The agreement with the UK to expand the number of weekly passenger flights from each side from 40 to 100 reflects considerable pragmatism on the part of the UK: British Airways and Virgin Atlantic are not growing in China, and China is a large growth opportunity. The UK has lagged on Chinese tourism. It was only in 2015 that China became the UK's largest inbound market.

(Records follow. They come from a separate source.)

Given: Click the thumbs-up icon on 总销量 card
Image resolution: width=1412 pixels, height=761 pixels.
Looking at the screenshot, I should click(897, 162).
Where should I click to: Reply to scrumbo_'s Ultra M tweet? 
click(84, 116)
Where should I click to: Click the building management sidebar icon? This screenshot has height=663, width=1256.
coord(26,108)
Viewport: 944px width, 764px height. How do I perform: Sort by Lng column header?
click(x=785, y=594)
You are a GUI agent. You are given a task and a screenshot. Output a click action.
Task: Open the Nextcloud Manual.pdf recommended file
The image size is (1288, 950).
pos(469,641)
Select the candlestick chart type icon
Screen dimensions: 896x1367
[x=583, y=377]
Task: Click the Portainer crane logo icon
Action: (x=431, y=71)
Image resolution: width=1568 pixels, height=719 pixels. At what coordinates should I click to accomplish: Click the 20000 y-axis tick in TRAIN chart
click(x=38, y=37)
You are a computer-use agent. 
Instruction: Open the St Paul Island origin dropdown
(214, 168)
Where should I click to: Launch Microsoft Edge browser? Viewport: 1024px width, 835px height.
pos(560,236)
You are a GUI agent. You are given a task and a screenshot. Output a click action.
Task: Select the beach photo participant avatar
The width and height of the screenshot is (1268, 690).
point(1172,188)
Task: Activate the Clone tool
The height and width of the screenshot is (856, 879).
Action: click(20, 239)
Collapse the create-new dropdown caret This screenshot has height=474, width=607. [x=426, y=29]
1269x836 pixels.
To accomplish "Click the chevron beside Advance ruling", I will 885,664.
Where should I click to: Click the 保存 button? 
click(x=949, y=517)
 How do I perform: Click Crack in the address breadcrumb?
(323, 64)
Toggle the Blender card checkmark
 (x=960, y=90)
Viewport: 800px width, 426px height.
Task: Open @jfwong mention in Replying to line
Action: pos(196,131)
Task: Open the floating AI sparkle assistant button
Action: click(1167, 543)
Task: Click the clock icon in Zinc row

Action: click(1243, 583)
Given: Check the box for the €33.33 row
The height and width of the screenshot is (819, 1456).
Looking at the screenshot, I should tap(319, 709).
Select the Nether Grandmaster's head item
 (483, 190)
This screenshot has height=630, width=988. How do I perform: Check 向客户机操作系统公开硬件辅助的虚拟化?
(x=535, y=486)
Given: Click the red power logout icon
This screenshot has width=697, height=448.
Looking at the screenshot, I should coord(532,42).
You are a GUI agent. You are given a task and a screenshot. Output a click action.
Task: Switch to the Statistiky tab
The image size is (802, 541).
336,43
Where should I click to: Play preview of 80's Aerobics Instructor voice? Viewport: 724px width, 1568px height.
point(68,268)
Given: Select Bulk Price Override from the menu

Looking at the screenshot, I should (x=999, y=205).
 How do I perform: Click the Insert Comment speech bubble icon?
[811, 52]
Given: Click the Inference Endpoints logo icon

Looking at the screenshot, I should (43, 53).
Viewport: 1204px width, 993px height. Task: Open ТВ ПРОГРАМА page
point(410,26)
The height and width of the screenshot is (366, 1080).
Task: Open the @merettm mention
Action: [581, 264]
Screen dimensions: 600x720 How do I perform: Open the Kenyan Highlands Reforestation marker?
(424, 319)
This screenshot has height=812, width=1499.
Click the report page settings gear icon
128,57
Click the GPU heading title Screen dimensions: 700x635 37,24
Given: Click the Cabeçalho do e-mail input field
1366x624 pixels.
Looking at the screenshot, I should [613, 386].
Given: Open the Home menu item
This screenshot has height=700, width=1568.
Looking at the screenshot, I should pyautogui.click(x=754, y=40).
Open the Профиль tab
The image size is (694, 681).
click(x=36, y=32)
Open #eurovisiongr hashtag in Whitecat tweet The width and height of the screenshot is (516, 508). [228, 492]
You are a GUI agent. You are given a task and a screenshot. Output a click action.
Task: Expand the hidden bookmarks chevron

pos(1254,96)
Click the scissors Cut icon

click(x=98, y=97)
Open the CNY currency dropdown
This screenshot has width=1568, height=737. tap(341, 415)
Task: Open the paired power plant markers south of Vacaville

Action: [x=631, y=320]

Consistency is challenging: Chinese visitors to the UK decreased in 2014, then rapidly grew in 2015 and declined in 1H2016, although the full year looks more upbeat. The pound's post-Brexit depreciation has meant that the Chinese receive about 20% more for their currency. Despite a seeming alignment of factors in the UK's favour to grow tourism, it must continue to reform its visa policy so that the UK can compete with China's more preferred European markets of France, Germany and Italy.
London airports and a new runway: Heathrow the business champion but the biggest growth is elsewhere
As the British government approaches a final decision on the construction of an additional runway in southeast England it is pertinent to look at how passenger traffic is developing at the two main airports that are in contention – Heathrow and Gatwick, and at the next two largest London area airports, Stansted and Luton.
While Luton stepped back from the runway debate (its ‘proposal’ was submitted by a third party), the management at Stansted Airport (M.A.G), having been knocked back by the Airport Commission’s report, has found renewed vigour as the scope of the objections to both Heathrow and Gatwick expansion became clear. Indeed, the suggestion that the government might decide to let airports compete, rather than itself funnel resources into one location, has inspired M.A.G. to revisit its own ambitions for Stansted.
That is assuming of course that a decision is ever reached, as, unbelievably, it has been postponed yet again while the Prime Minister, Mrs May, ensures that a Cabinet transport sub-committee that is known to be divided on the issue has a good debate about it. Then, having made a recommendation, MPs - also divided - will have another year to argue over it and - perhaps - fail to reach a consensus.